Don Mariani, el cura, que no había abierto la boca, tocó ligeramente al intendente en un codo.

—Perdone, amigo mío—se arriesga a decir—. Perdone una pequeña curiosidad: ¿Qué edad tiene usted?

—Cincuenta años. ¿Por qué?

—Por nada. Lo oigo exponer proyectos y más proyectos…

—¿Quiere usted decir que son castillos en el aire? Tal vez. De todos modos, tengo mi plan en la cabeza. Sin duda, puedo fracasar; pero trataré de triunfar. Aunque necesite cuarenta, sesenta años…

El sacerdote volvió a tocar el codo del intendente y dijo:

—-¡Eh!  ¡Qué manera de ver las cosas! Usted es un hombre original, amigo mío. 

Cuarenta, cincuenta, sesenta años… Ud. dispone del porvenir como si no estuviera obligado a limitarlo. Piense querido amigo, que tenemos que morir…

El intendente se volvió bruscamente:

—¡Morir! ¿Quién? — preguntó.

—¡Qué pregunta! Todos, amigo mío.

—Todos… ¡Vamos! Déjese de bromas, don Mariani.

El cura lo miró, perplejo, casi estupefacto.

—¿Bromas? ¿Qué entiende usted por eso? ¿No está usted convencido de que todos tenemos que morir?

—Le confieso que no.

—¿Cómo? Todo el mundo muere, y todos nosotros moriremos cuando llegue la hora,  mi  querido Binda. Yo, usted, los otros…

Rocco  Binda dio otro puñetazo sobre la mesa.

—¡Los otros! ¡Ah, muy bien! Los otros, sí; pero yo no estoy comprendido entre ellos. Y aunque usted me diga que yo estoy obligado a morir, no lo creo. No lo he creído nunca, ni lo creeré jamás…

Don Mariani sacudió la cabeza y dijo con su voz tranquila:

—Lo siento mucho, querido amigo; pero, desdichadamente, la muerte es inevitable para todos. La muerte es la única cosa que existe, rigurosamente cierta.

Rocco Binda lanzó una carcajada y objetó:

—¡Rigurosamente cierta! ¿Y por qué? ¡Porque nadie ha escapado de la muerte, hasta ahora!

—Precisamente.

—No nos ofusquemos. Se trata, después de todo, de una verdad del pasado. ¿Pero qué sabemos del porvenir? Contésteme, hágame el favor. Usted puede hablarme del pasado y del presente, todo lo que quiera; pero; del porvenir, no puede decirme una palabra. No puede decirme nada.

—Es exacto, pero…

—No hay pero que valga. Yo afirmo que usted no puede desmentirme, que el porvenir es desconocido.

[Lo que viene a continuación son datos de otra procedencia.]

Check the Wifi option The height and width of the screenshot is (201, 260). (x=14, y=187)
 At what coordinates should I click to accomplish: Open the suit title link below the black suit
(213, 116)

—Es verdad, amigo mío; el porvenir es desconocido, pero nunca ha sucedido que…

—Deténgase. Nadie puede asegurar que lo que no ha sucedido hasta ahora, no puede suceder algún día; nadie puede asegurar que lo que ha sucedido siempre debe seguir sucediendo. Ya veremos. Yo mientras tanto, no quiero morir. Esto es rigurosamente cierto. Y nadie puede decirme que yo, precisamente, tengo que morir.

—No hace falta decirlo. Además… ¿qué sabe usted?